▶ [Aim]:
Beginning at the start of the material and continuing through the line that contains "(x=264, y=53)", write out every line again, multiplying each pair of click coordinates by 1.5 and rounding to whole numbers with halves rounded up, while leaving every other number unchanged. Leave the pictures out of your answer.

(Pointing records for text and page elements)
----------

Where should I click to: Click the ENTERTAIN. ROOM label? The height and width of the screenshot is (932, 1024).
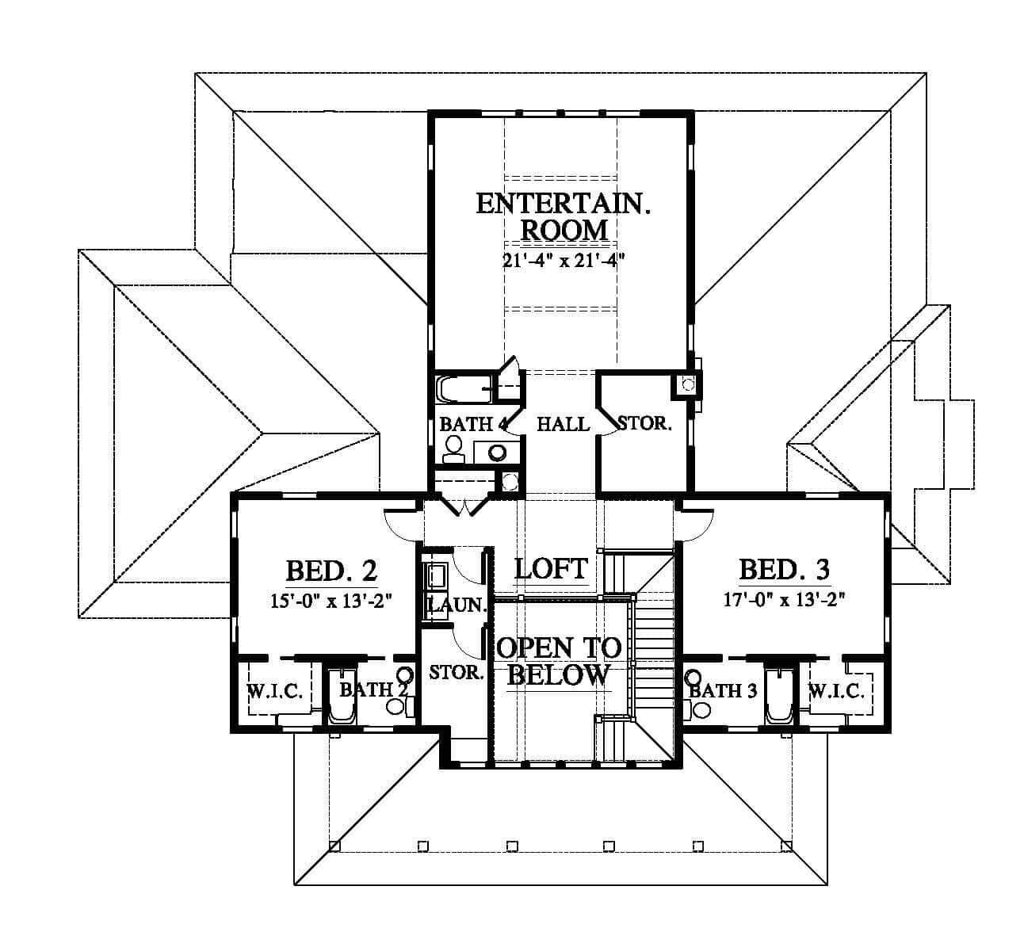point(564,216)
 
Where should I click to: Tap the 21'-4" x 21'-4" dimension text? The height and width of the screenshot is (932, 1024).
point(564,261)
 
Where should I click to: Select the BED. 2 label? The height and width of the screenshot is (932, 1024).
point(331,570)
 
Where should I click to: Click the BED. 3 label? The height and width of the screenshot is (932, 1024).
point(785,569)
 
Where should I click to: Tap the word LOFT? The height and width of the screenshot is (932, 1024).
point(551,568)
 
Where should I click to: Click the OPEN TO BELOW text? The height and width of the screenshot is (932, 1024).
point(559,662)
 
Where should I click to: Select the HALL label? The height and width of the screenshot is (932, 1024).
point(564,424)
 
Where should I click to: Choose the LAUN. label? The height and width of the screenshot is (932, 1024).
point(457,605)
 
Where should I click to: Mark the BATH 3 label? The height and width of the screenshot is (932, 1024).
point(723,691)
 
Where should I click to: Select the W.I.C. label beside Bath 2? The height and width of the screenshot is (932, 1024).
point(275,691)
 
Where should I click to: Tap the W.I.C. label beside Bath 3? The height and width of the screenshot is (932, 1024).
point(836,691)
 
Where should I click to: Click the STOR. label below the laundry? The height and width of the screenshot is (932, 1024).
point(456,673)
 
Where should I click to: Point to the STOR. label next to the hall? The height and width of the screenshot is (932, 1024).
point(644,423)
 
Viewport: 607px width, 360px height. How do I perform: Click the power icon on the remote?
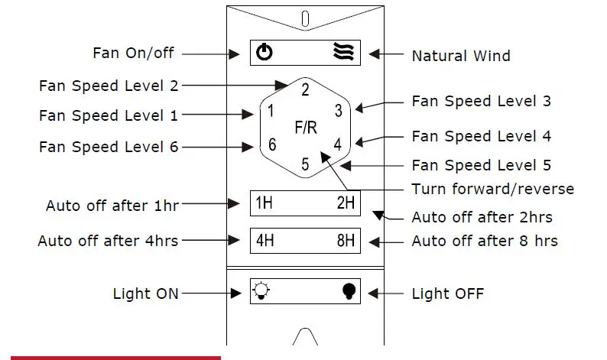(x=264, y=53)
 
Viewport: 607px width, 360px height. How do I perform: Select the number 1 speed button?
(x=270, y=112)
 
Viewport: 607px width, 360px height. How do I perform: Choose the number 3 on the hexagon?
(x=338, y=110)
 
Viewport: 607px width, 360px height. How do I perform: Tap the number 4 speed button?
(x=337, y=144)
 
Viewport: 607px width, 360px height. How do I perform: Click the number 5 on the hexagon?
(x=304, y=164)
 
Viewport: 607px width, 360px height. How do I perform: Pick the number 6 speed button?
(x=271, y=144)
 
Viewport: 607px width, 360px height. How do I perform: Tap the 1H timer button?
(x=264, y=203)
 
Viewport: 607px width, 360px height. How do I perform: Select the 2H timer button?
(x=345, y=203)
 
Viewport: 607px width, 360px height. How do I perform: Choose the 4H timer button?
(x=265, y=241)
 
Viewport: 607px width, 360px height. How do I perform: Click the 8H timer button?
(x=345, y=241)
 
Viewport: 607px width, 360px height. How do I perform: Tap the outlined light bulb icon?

----------

▶ [Result of this exercise]:
Where should I click to: Click the ENTERTAIN. ROOM label? The height and width of the screenshot is (932, 1024).
point(846,324)
 
Where should I click to: Tap the 21'-4" x 21'-4" dimension text? The height and width of the screenshot is (932, 1024).
point(846,392)
 
Where should I click to: Select the BED. 2 label? The height and width of the screenshot is (932, 1024).
point(497,855)
 
Where should I click to: Click the BED. 3 label? The height and width of the screenshot is (932, 1024).
point(1178,854)
 
Where should I click to: Tap the word LOFT? The height and width of the screenshot is (932, 1024).
point(827,852)
 
Where should I click to: Click the OPEN TO BELOW text? The height and width of the screenshot is (932, 1024).
point(839,993)
 
Where should I click to: Select the HALL label? The height and width of the screenshot is (932, 1024).
point(846,636)
 
Where should I click to: Choose the LAUN. label? The height and width of the screenshot is (932, 1024).
point(686,908)
 
Where should I click to: Mark the BATH 3 label? The height and width of the screenshot is (932, 1024).
point(1085,1037)
 
Where should I click to: Select the W.I.C. label beside Bath 2? The height and width of the screenshot is (932, 1024).
point(413,1037)
 
Where should I click to: Tap the W.I.C. label beside Bath 3? The height and width of the screenshot is (932, 1024).
point(1254,1037)
 
Where should I click to: Click the STOR. label below the laundry? The height and width of the screenshot is (932, 1024).
point(684,1010)
 
Where should I click to: Point to the STOR. label next to the hall? The height and width of the screenshot is (932, 1024).
point(966,635)
 
Viewport: 607px width, 360px height. How do I perform: Click the power icon on the remote?
(x=396, y=80)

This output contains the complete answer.